From the simulation results in Table 2, it can be seen that: compared with the traditional shift strategy, the integrated shift strategy designed in this paper can effectively improve the efficiency of the system, with an average efficiency improvement of 11.19%, battery SOC improvement of about 10.37%, average 100 km electric power consumption reduction of 9.97%, and average acceleration deterioration of about 3.96%. This shows that the integrated shift strategy can effectively improve the economy of pure electric vehicles and extend the range, while ensuring the vehicle dynamics to meet the driver's driving needs.
In order to verify the effectiveness and application of the shift strategy, a two-gear AMT test rig as shown in Figure 20 was used. The test results are shown in Figures 21 and 22
From Figs. 21 and 22, it can be seen that although there are some differences between the test data and the simulation data, the trends are more or less the same, and it can be proved that the designed shift strategy is equally effective for the real two-gear AMT.
5 Conclusion
1) The efficiency models of pure electric vehicle power battery, drive motor and transmission were analyzed, and the efficiency trends of the main components of pure electric vehicle and their influencing factors were obtained.
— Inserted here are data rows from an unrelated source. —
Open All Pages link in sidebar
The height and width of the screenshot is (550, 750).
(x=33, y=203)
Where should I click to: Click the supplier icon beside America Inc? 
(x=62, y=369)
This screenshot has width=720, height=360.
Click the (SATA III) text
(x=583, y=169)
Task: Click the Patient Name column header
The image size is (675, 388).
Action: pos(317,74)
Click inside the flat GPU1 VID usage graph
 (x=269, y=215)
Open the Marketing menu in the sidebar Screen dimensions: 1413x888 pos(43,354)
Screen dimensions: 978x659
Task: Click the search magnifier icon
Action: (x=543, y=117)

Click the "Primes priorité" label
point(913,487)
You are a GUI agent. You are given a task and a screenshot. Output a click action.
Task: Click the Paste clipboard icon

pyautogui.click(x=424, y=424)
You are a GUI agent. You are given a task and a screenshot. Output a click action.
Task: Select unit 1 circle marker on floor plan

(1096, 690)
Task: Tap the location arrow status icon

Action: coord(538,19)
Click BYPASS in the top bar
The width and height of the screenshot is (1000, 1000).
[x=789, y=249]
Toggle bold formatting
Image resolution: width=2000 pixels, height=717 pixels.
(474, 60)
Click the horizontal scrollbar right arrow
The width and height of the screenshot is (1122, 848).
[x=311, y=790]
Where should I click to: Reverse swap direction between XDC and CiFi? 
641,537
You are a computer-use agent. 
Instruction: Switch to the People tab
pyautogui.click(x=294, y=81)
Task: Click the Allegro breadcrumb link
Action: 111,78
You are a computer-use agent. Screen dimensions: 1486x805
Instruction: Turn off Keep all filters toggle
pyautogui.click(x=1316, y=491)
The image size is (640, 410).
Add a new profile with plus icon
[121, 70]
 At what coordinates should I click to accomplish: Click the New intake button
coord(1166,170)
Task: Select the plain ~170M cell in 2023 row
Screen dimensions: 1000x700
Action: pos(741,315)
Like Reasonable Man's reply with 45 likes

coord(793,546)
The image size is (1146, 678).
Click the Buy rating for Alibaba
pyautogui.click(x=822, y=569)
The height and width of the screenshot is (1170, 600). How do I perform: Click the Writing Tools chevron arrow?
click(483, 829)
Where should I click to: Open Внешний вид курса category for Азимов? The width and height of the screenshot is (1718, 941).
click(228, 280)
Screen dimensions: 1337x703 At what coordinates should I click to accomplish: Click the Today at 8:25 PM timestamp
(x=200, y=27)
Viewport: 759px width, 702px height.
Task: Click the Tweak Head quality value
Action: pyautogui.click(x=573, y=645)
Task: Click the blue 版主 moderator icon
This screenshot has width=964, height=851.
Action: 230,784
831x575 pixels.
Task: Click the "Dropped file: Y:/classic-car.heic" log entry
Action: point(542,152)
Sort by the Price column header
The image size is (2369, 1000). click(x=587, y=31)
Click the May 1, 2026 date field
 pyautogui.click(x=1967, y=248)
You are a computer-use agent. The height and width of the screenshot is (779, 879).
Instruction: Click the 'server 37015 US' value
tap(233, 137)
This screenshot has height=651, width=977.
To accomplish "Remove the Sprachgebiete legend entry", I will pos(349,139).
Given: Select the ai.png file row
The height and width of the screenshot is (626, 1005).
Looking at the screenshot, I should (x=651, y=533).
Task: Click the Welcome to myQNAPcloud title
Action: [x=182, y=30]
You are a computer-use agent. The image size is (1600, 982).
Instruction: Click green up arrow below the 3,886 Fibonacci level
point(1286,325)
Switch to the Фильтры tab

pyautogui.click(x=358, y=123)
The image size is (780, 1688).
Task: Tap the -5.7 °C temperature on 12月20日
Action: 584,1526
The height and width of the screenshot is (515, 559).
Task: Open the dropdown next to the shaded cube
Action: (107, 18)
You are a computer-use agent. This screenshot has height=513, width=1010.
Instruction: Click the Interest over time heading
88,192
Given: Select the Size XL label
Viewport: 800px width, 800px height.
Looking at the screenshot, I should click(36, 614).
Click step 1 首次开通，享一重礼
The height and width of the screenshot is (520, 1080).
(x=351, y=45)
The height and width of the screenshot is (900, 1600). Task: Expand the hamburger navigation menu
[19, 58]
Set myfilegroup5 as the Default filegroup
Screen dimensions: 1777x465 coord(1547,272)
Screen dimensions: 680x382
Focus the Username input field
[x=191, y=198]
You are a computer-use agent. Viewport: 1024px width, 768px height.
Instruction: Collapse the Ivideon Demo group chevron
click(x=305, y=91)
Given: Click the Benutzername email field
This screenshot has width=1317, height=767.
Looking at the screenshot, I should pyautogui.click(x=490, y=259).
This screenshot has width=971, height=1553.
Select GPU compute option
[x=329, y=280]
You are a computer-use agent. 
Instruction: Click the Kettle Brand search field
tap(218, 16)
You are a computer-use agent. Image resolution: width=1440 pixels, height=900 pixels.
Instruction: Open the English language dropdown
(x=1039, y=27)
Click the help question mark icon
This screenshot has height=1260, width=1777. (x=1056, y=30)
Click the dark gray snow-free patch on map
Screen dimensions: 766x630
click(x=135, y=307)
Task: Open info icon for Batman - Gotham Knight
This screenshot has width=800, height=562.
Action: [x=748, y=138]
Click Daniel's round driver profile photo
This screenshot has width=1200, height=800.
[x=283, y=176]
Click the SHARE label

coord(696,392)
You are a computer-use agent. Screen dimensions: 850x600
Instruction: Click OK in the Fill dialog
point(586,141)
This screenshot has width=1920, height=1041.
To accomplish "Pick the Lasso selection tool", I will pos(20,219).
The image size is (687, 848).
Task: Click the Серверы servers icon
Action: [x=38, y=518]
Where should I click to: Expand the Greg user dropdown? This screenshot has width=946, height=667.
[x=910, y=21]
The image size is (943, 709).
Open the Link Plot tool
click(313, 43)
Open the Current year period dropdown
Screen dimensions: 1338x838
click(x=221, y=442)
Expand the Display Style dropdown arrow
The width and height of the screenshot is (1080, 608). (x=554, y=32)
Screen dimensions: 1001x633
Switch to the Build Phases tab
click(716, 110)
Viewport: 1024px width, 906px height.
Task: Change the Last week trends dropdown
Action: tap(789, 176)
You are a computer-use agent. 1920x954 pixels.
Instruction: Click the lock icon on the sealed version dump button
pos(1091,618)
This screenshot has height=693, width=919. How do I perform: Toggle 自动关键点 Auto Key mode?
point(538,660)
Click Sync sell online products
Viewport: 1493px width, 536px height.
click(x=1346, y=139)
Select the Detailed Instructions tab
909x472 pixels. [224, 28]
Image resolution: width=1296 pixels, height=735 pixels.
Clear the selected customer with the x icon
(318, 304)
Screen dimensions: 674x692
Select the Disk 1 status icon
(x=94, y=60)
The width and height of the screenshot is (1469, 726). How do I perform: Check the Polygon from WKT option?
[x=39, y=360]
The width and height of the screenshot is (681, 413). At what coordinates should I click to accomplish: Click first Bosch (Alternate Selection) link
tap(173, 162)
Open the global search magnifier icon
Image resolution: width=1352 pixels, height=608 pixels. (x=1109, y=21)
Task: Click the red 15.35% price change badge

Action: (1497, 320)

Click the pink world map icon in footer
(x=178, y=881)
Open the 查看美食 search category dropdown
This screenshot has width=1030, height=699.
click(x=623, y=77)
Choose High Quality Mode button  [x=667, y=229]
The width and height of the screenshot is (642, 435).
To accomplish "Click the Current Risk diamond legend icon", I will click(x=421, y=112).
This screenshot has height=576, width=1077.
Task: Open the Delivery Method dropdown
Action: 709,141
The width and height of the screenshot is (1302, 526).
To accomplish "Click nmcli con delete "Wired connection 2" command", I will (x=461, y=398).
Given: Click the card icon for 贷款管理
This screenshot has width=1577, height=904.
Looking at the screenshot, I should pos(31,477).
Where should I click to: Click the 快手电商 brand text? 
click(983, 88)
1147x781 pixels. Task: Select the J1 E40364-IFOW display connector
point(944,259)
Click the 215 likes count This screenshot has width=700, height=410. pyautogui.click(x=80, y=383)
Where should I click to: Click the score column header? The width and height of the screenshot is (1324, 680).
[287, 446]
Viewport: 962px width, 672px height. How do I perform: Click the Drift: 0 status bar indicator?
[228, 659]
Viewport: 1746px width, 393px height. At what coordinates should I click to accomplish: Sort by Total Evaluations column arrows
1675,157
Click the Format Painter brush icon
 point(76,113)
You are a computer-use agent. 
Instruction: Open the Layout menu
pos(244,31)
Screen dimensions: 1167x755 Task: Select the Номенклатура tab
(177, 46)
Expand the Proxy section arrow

2) By analyzing the variation of system efficiency with accelerator pedal opening and vehicle speed in different gears when SOC is 0.9, the optimal economic shift curve is obtained with the highest system efficiency as the target projection, and then by analyzing the variation of the optimal economic shift curve in different SOC, the optimal economic shift strategy is formulated for each working condition of the vehicle.
3) By analyzing the variation of acceleration with accelerator pedal opening and vehicle speed in different gears, the optimal power shift curve was designed with the goal of maximum acceleration. Similarly, the influence of SOC variation on the optimal dynamics shift curve was analyzed.
4) A power demand factor adjustment controller was designed based on fuzzy theory to predict the power demand of the vehicle by driving behavior and to switch between economic and dynamic shift strategies by combining 100km power consumption and acceleration time as comprehensive performance indexes and taking the accelerator pedal opening and its change rate as input. Through simulation and experiment, it is found that the designed pure electric vehicle shift strategy can greatly improve the economy and extend the range of the vehicle compared with the traditional shift strategy while ensuring the power.